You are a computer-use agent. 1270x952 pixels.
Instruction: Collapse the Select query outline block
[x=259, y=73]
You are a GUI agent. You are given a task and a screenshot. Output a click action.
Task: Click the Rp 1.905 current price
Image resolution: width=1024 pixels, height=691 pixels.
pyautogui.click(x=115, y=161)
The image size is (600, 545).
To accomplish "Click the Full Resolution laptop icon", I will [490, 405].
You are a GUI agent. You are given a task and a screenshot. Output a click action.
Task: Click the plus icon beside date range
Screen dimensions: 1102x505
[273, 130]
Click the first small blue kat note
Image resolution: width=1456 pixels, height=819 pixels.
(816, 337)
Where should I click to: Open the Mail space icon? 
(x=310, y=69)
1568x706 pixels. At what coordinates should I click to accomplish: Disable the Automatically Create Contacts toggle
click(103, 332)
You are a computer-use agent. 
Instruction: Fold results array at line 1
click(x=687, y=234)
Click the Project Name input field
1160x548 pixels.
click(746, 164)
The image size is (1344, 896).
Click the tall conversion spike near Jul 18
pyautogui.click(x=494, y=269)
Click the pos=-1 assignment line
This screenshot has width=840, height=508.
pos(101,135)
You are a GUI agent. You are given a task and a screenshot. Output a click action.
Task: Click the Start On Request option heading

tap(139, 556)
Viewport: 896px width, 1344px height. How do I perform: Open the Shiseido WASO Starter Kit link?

> TASK TO COMPLETE: Please find each line in the material above that contains the word "should" and copy those lines out in full.

> WORKED SOLUTION:
Where should I click to: Open the Mail space icon? 
1568x706 pixels. At what coordinates should I click to accomplish: Disable the Automatically Create Contacts toggle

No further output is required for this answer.